Beinahe jeder Mensch infiziert sich einmal in seinem Leben mit Humanen Papillomviren (HPV), die verschiedene Krebsarten auslösen können – aber nicht müssen. Denn seit 2007 gibt es eine zuverlässige Impfung, die vor 90 Prozent der Hochrisiko-HPV-Typen schützt. Doch noch zu wenige Menschen nehmen diese Möglichkeit der Prävention wahr, wodurch die Impfquote nach wie vor gering ist. Und das hat einen einfachen Grund: mangelnde Aufklärung. Dadurch sterben jeden Tag alleine in Deutschland vier Frauen an Gebärmutterhalskrebs und drei Männer an einer durch HPV ausgelösten Krebserkrankung. Eine Tatsache, die FRAUEN100 und die Initiative ENTSCHIEDEN. Gegen Krebs. nicht länger hinnehmen wollen. Zusammen wollen sie informieren und die Scham um das Thema abbauen, um die Wissenslücke zu schließen.


Am 09. März fand deshalb im “Clärchens Ballhaus” in Berlin das FRAUEN100 X ENTSCHIEDEN. Gegen Krebs.
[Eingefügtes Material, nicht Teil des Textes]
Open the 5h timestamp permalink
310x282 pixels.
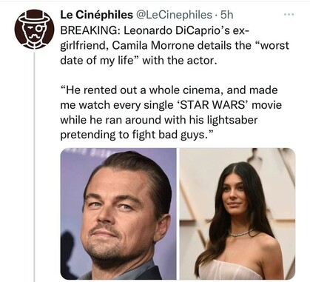(226, 15)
Dinner statt. Eine Premiere bei FRAUEN100, denn das erste Mal stand das Thema Frauengesundheit im Mittelpunkt einer Veranstaltung. Geladen waren deshalb neben prominenten Unterstützerinnen, wie den Schauspielerinnen Ursula Karven und Natalia Wörner, Model Franziska Knuppe, den Fernsehmoderatorinnen Katja Burkhard und Ariana Baborie auch Frauengesundheits-Influencerinnen, wie Hebamme Sissi Rasche oder Brustkrebsaktivistin Carolin Kotke sowie Ärztinnen, wie die Krebsforscherin Prof. Dr. Angelika Eggert und die Münchner Kinderärztin Nicola Klün.
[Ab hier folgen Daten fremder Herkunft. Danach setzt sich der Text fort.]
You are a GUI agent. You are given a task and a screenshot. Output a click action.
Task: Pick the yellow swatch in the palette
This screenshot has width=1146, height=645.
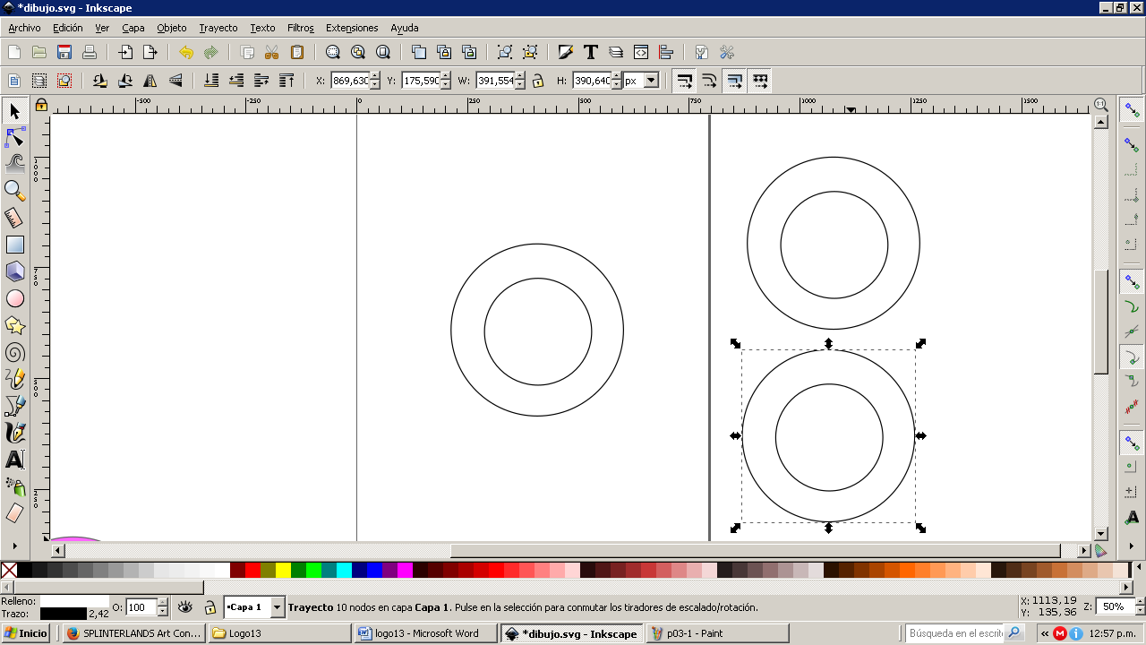click(x=283, y=570)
Durch den Abend hat NTV-Wirtschaftsredakteurin, Moderatorin und Host des Business Punk Podcasts “How-to-Hack” Janna Linke geführt. Als HPV-Betroffene war die Veranstaltung auch für sie von besonderer Bedeutung: ”Wie wichtig die HPV-Impfung ist, habe ich am eigenen Leib erfahren, denn mit Mitte zwanzig hatte ich die ersten auffälligen Befunde. Vier Jahre lang wurde ich beobachtet, bis ich schließlich das Ergebnis Pap IIID2 hatte, was auf eine leichte bis mittlere Zellveränderung hinweist. Doch ich hatte Glück, die Impfung hat mich vor den HPV-Hochrisiko-Typen geschützt und mich so vor Schlimmerem bewahrt,” bekennt sie gleich zu Beginn der Veranstaltung. Sie habe lange überlegt, ob sie diese privaten Informationen teilen sollte, doch genau diese Überlegung habe sie schlussendlich darin bestärkt offen über ihre HPV-Geschichte zu sprechen. Kein Schweigen mehr, keine Scham, sondern ein offener Umgang mit einem Thema, das beinahe jeden Menschen betrifft. Ein offener Umgang, der Leben retten kann, das war der Leitgedanke des Abends.


Impuls: geschlechtersensible Medizin und Krebsprävention


Einen tieferen Einblick in die Herausforderungen der Krebsprävention gab zudem Dr. med. Viyan Sido in einem Impulsvortrag. Dr. Sido ist Herzchirurgin und Gendermedizinerin und arbeitet an der Immanuel Hochschulambulanz Bernau, wo sie die erste geschlechterspezifische Herzsprechstunde eingeführt hat. Sie setzte das Thema HPV in den Kontext des Gender Health Gaps, der die medizinische Versorgungslücke zwischen den Geschlechtern beschreibt und zeigte damit auf, wie Geschlechterdiskriminierung auch in der Medizin greift:” Frauen und Männer unterscheiden sich nicht nur in ihrer Biologie und Anatomie, sondern auch in ihren Lebensumständen sowie Lebensgewohnheiten. Frauen sind besonders oft von schlecht bezahlten und unsicheren Arbeitsverhältnissen betroffen, die sie daran hindern, sich um ihre Gesundheit zu kümmern. Das alles muss in der modernen Medizin berücksichtigt werden.” Dr. Sido plädiert deshalb auch in der Krebsforschung für eine stärkere geschlechtsspezifische Diagnostik und Therapie: ”Wir müssen die besonderen Bedürfnisse von Frauen und Männern berücksichtigen, denn nur gemeinsam können wir eine Welt schaffen, in der Krebs kein Todesurteil mehr ist und Menschen unabhängig von ihrem Geschlecht oder ihrem sozialen Status eine Chance auf Heilung haben.”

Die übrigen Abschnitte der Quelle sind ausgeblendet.